I should admit, I never really watched the full Google Wave Developer Preview at Google I/O 2009 video back then in June when TechCrunch’s MG Siegler posted an article about it. Heck, all the developer-this-developer-that talk got me thinking this product didn’t have a decent user-ready face to look at yet. The idea was the one of smartest I’d heard in a while but I was going to wait a bit longer to see something solid. How wrong I was.
Today, as I read on the official Google blog that more than 100,000 Wave invites will be sent out tomorrow I hoped hard that I did request an invite early enough to be on this list. I watched the developer preview video shortly after and slapped myself for missing out on discovering this refreshing innovation.
The Wave’s potential to gradually wash away the need for Facebook, Twitter, Flickr and the like will obviously be very clear in the next few months, but the fact that email as we know is undergoing a major engine overhaul and will never be the same again is clearly undeniable.
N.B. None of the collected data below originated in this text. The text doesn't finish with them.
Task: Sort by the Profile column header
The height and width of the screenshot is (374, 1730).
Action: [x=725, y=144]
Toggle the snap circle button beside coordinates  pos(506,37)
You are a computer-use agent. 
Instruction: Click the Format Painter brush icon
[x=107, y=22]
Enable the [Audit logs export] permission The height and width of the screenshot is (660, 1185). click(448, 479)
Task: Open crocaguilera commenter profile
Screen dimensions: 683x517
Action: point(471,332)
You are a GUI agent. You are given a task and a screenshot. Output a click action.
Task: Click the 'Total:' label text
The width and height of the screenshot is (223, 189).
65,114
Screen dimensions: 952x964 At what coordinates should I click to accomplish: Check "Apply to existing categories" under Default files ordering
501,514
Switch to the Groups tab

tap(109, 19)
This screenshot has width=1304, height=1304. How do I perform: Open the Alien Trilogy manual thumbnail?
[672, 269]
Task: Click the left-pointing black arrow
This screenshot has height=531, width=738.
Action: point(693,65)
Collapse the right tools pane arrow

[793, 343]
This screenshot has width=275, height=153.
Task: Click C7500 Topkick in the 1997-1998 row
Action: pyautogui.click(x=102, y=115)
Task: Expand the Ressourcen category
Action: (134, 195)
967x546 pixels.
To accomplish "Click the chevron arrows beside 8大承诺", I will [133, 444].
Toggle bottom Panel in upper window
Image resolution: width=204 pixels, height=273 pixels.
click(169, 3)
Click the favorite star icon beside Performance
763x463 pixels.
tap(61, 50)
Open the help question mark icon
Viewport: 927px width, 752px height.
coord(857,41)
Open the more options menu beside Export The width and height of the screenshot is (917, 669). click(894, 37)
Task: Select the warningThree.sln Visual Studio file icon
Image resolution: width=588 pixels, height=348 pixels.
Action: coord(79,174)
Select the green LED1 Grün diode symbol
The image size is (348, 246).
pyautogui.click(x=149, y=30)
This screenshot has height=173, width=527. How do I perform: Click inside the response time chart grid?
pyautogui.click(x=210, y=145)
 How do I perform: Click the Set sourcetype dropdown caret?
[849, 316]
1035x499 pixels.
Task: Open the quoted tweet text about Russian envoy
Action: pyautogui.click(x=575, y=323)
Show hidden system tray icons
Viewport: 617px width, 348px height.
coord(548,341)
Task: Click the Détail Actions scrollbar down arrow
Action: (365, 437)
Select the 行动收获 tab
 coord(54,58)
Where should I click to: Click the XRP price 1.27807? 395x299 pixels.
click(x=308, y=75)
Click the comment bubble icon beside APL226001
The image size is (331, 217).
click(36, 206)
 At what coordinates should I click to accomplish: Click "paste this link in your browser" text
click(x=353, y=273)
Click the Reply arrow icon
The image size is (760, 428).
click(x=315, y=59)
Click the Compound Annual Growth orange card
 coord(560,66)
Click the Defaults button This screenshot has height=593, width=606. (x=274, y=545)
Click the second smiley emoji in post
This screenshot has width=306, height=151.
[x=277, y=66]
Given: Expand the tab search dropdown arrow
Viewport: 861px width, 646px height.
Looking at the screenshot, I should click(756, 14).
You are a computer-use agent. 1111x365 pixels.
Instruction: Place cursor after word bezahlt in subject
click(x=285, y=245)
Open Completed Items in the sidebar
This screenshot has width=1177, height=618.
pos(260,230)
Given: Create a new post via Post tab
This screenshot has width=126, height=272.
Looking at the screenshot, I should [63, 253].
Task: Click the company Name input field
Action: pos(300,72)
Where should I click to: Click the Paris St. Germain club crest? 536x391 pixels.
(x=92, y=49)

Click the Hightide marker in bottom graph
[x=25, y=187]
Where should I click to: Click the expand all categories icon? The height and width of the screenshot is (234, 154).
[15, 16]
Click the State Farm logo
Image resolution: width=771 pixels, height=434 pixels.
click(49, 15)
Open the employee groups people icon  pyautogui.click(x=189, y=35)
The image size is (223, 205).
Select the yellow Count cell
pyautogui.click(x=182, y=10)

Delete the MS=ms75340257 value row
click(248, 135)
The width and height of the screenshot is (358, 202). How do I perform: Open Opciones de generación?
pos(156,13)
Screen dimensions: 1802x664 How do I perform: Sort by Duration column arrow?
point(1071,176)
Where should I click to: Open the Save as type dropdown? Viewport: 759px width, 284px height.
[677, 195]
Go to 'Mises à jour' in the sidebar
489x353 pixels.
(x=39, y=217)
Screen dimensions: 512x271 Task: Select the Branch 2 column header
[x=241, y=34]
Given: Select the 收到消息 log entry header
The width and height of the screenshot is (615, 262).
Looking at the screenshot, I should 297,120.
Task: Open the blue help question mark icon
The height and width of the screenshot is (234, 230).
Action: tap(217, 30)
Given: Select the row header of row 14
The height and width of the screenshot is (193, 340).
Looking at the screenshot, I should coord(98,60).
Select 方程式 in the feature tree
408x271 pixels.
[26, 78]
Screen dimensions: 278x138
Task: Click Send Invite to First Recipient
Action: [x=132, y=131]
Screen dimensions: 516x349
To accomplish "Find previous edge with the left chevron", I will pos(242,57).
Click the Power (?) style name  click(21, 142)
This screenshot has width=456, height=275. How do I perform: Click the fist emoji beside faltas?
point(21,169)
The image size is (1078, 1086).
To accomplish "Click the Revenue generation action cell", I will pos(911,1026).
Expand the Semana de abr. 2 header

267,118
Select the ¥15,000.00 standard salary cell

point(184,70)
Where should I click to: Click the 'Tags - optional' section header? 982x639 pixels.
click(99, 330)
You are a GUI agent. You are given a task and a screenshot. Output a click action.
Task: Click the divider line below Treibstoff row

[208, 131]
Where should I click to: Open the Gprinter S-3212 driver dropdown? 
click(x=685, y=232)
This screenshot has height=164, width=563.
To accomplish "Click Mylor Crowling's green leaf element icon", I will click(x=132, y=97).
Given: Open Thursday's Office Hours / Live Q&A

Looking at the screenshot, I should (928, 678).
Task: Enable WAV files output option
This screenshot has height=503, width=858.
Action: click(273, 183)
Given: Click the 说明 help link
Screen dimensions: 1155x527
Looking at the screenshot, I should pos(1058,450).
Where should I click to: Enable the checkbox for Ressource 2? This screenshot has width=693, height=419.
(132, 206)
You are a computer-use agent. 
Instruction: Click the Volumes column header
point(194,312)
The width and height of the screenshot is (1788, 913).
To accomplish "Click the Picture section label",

I can’t help wondering though if most of Wave’s features will be usable on a typical Zimbabwean internet connection. Most of us here can’t even fully load the new Gmail version on a standard ‘broadband’ internet connection. Real broadband north of 512kbps costs an arm and a leg and even medium sized companies cannot afford it. One hopes all this talk going on about EASSy and SEACOM submarine fiber-optic cable construction into Zimbabwe translates into cheaper real broadband for ordinary Zimbabweans soon.